How to Scrape Public Instagram Data: Profiles, Posts, and Hashtags

Scrape public Instagram profiles, posts, and hashtag feeds by parsing embedded JSON-LD, with ready-to-run code samples in PHP, Node.js, and Rust.

Instagram is among the richest sources of public social data on the web — brand sentiment, influencer reach, competitor engagement, and trending content all surface through its public-facing pages. This guide covers what you can realistically collect from Instagram without authentication, why naive scrapers fail within minutes, and working code that extracts structured profile data from public pages.

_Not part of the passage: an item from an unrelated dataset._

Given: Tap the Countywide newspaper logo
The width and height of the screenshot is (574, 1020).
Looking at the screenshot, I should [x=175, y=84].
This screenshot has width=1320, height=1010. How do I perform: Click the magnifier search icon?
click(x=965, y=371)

Public data vs. authenticated data

The boundary matters both technically and legally:

Public data — profiles, posts, and hashtag pages visible to a logged-out visitor in a browser. This is the only safe target for automated collection.
Authenticated data — feeds, Stories, DMs, or anything that requires a login. Instagram's Terms of Use explicitly prohibit automated access to the logged-in experience, and doing so risks account bans and legal exposure.

Everything below targets logged-out public pages only. Instagram's ToS also restricts automated access to public pages; weigh that against your use case and, for commercial applications, review the relevant platform terms and seek counsel. This guide is technical documentation, not legal advice.

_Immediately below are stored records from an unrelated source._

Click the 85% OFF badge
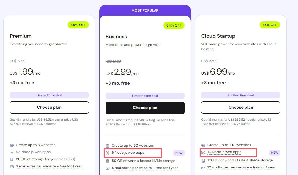298x175 pixels. [78, 25]

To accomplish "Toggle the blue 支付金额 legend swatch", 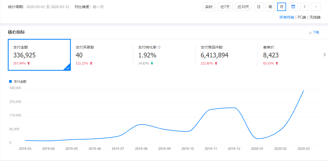I will [x=10, y=81].
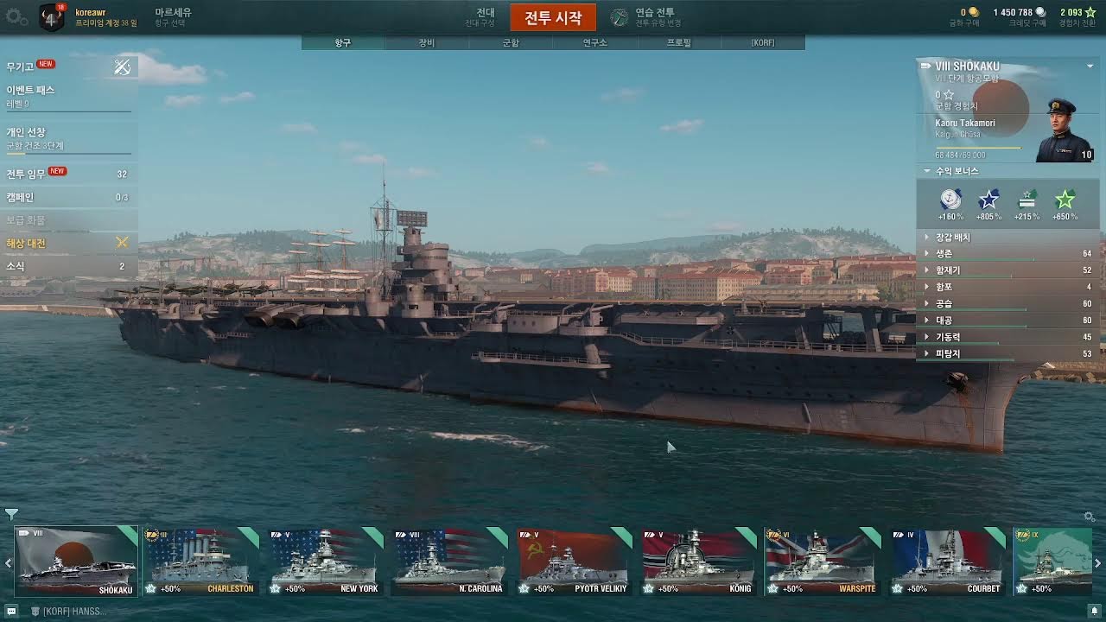Image resolution: width=1106 pixels, height=622 pixels.
Task: Click the notification bell icon
Action: coord(1093,611)
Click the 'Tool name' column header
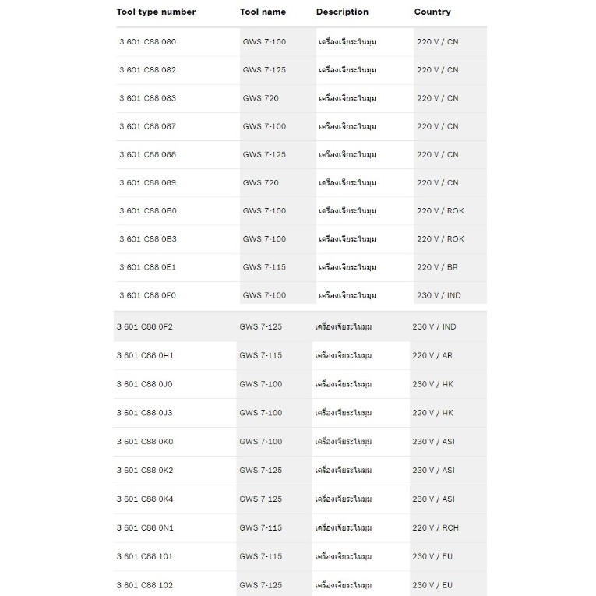The height and width of the screenshot is (596, 596). [263, 12]
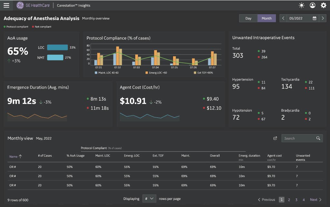Go to page 4 of table

pyautogui.click(x=304, y=200)
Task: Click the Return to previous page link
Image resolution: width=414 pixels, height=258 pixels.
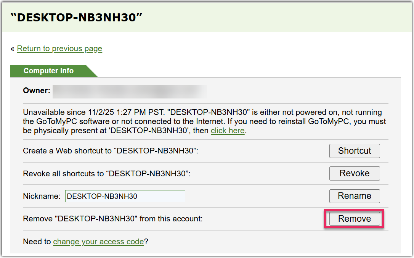Action: pyautogui.click(x=59, y=48)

What public Instagram pages expose

For a public profile (https://www.instagram.com/<username>/), Instagram embeds a ProfilePage JSON-LD block containing a Person entity with the account's display name, username, bio, and profile image URL. Post pages (/p/<shortcode>/) carry a CreativeWork block with the caption and publish timestamp. Hashtag pages (/explore/tags/<tag>/) are the most JavaScript-heavy and effectively require a fully rendered DOM.

JSON-LD is the most stable parsing target across all these pages — far more durable than CSS selectors, which break on every layout experiment Instagram runs.

Why DIY scraping breaks fast

Instagram is one of the most aggressively defended scraping targets on the web:

Datacenter IPs are blocked immediately. You need residential proxies that present as genuine browser sessions from real consumer ISPs.
Heavy JavaScript rendering. Public pages ship minimal HTML to unrecognized clients. The full content only appears after client-side hydration, so a plain HTTP request often returns a login wall or empty shell.
Fingerprinting and rate limits. Browser fingerprint checks, TLS fingerprinting, and per-IP rate limits combine to make rotating bare proxies insufficient at any meaningful volume.
Frequent markup changes. Even when you reach the page, CSS-selector-based parsers break on every redesign — JSON-LD stays stable through them.

Prerequisites

export PROXY_URL="http://brd-customer-<id>-zone-<unblocker_zone>:<password>@brd.superproxy.io:22225"

The samples below route all requests through the Bright Data Web Unlocker, which handles JavaScript rendering, browser fingerprinting, CAPTCHA solving, and IP rotation automatically. Supply your zone credentials in PROXY_URL.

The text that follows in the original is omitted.